A husband could legally rape his wife. It has only been since 1993 that all 50 states have had laws making marital rape a crime, but in many states, there are loopholes.
Now, one lawmaker in Michigan is working to close the state's marital rape loophole.
It started with a message on Twitter. A constituent wrote State Rep. Laurie Pohutsky asking if she knew there is a loophole for marital rape in certain circumstances.
If you look at the law, the first thing you see is that you can be charged with criminal sexual conduct in Michigan – even if the victim is your legal spouse.
However, there is a glaring exception.
You can not be charged with criminal sexual conduct if you had sex with your spouse while they were mentally incapacitated.
Can a loophole in Michigan law allow someone to get away with sexually assaulting their spouse? @kimrussell7 with the exception to Michigan's marital rape law TONIGHT on 7 Action News at 6. @ndvh @PWDVA @EndDV2day pic.twitter.com/tvafhU5Wnm— WXYZ Detroit (@wxyzdetroit) October 24, 2019
To understand how shocking this is, you need to read the definition under the law of mentally incapacitated.
It means that you are drugged without your consent.
"the loophole states it is legal to sexually assault your spouse if you drug him or her without their consent," Pothutsky said.
She said when she learned of the loophole, she was shocked.
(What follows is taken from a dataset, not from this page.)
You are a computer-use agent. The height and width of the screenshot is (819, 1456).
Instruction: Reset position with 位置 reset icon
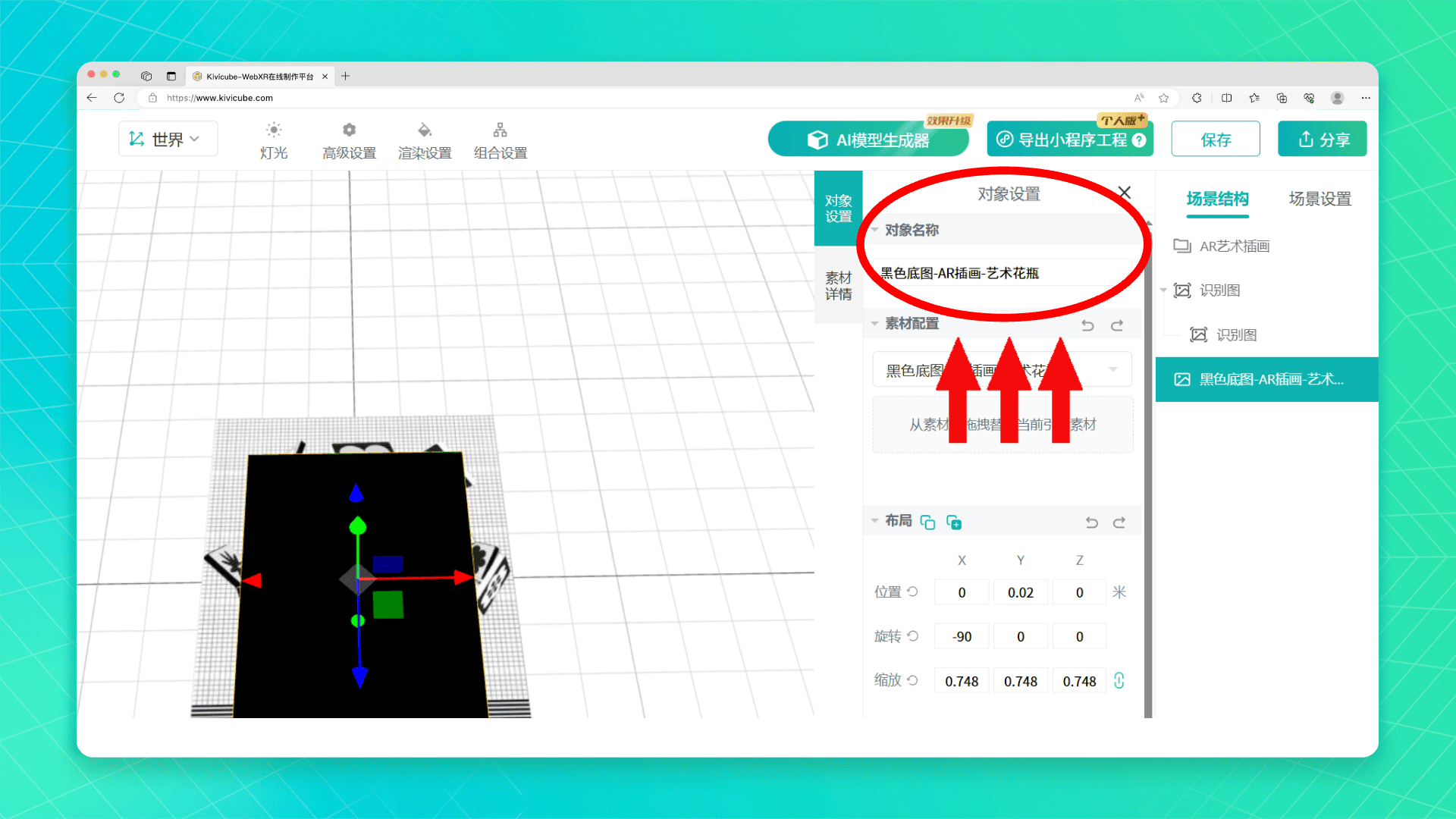[x=913, y=592]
She also tells 7 Action News there are already numerous barriers to reporting rape.
The fear of facing a he-said, she-said situation. The fear of not being believed. The fear of being judged.
"I have been the victim of partner rape, and that is why I didn't report it," Pothutsky said. "Because it is so difficult to prove that this person you are in a consenting relationship did something without your consent."
House Bill 4942 would literally delete mentally incapacitated as an exception to marital rape.
"It's frustrating to have to have conversations defending and explaining why this is something necessary to do," she said. "Those conversations were few and far between, but they did happen."
Lori Kitchen-Bushell is the executive director of First Step – a non-profit in Plymouth that helps women and children escape domestic violence.
She said every day she witnesses the courage it takes for survivors to leave and seek justice.
"Every adult every person every human has the right to autonomy over their body and if they cant consent it is assault," Kitchen-Bushell said.
She tells us that she hopes the bill – that has 61 co-sponsors and bipartisan support – doesn't linger in committee.
"To find out you don’t have legal resource because you are in a marital relationship, that would be devastating," Kitchen-Bushell said.
"I think it is paramount that we start removing barriers like this so victims of sexual assault can get justice," Pothutsky said.
The bill has not yet gone before the committee, but it is likely that it will. If you think it should move forward, now is the time to reach out to your lawmaker in Lansing.